The company's loss from discontinued operations was $167,000, or $0.01
per diluted share, for the third quarter of 2012, compared with a loss
from discontinued operations of $65,000, or $0.00 per diluted share, for
the prior year. Including discontinued operations, the company reported
a net income of $102,000, or $0.01 per diluted share, for the third
quarter of 2012, compared with net loss of $43,000, or $0.00 per diluted
share, for the year-earlier period. The company's loss from discontinued
operations was $272,000, or $0.02 per diluted share, for the nine months
ended September 29, 2012, compared with a loss from discontinued
operations of $127,000, or $0.01 per diluted share, for the nine-month
period ended October 1, 2011. Including discontinued operations, the
company reported a net loss of $512,000 or $0.04 per diluted share, for
the first nine months of 2012, compared with a net income of $1,347,000,
or $0.10 per diluted share, for the prior period.
A listen-only Internet simulcast and replay of Dixie's conference call
may be accessed with appropriate software at the Company's website or at www.earnings.com.

§ Data:
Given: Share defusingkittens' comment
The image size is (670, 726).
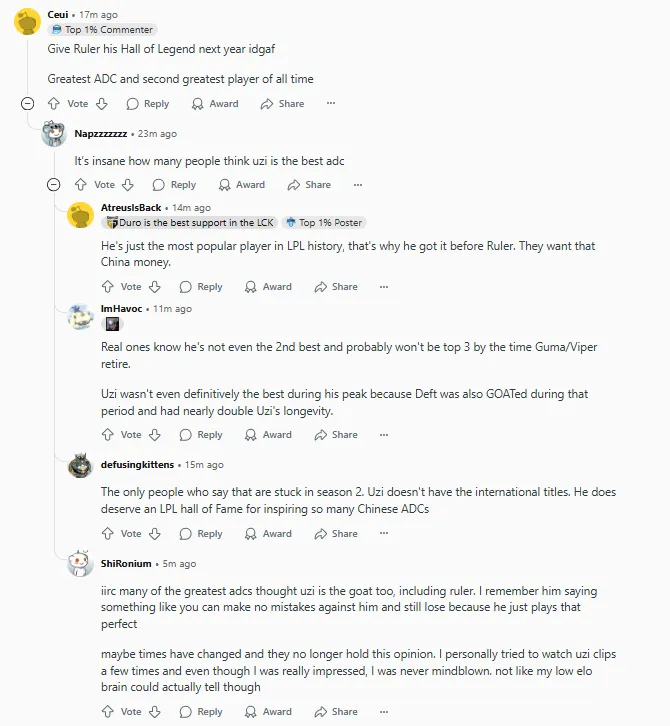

§ Set tasks:
1. Give every dollar amount reported as a loss from discontinued operations in the quarterly results excerpt, each with its per-diluted-share figure.
2. Continue the quarterly results excerpt from the point where it stops.

§ Answers provided:
1.
- $167,000, or $0.01 per diluted share
- $65,000, or $0.00 per diluted share
- $272,000, or $0.02 per diluted share
- $127,000, or $0.01 per diluted share

2.
The simulcast will begin at approximately 11:00 a.m. Eastern Time on
November 9, 2012. A replay will be available approximately two hours
later and will continue for approximately 30 days. If Internet access is
unavailable, a listen-only telephonic conference will be available by
dialing (913) 312-1446 at least ten minutes before the appointed time. A
seven-day telephonic replay will be available two hours after the call
ends by dialing (719) 457-0820 and entering 4342839 when prompted for
the access code. For further information, please see our updated
investor presentation at www.thedixiegroup.com
and click on the Investor Relations tab; the file is listed under
Overview - Featured Reports.
The Dixie Group (www.thedixiegroup.com)
is a leading marketer and manufacturer of carpet and rugs to higher-end
residential and commercial customers through the Fabrica International,
Masland Carpets, Dixie Home, and Masland Contract brands.
Statements in this news release, which relate to the future, are
subject to risk factors and uncertainties that could cause actual
results to differ materially from those indicated in such
forward-looking statements. Such factors include the levels of
demand for the products produced by the Company. Other factors
that could affect the Company's results include, but are not limited to,
raw material and transportation costs related to petroleum prices, the
cost and availability of capital, and general economic and competitive
conditions related to the Company's business. Issues related to the
availability and price of energy may adversely affect the Company's
operations. Additional information regarding these and other risk
factors and uncertainties may be found in the Company's filings with the
Securities and Exchange Commission.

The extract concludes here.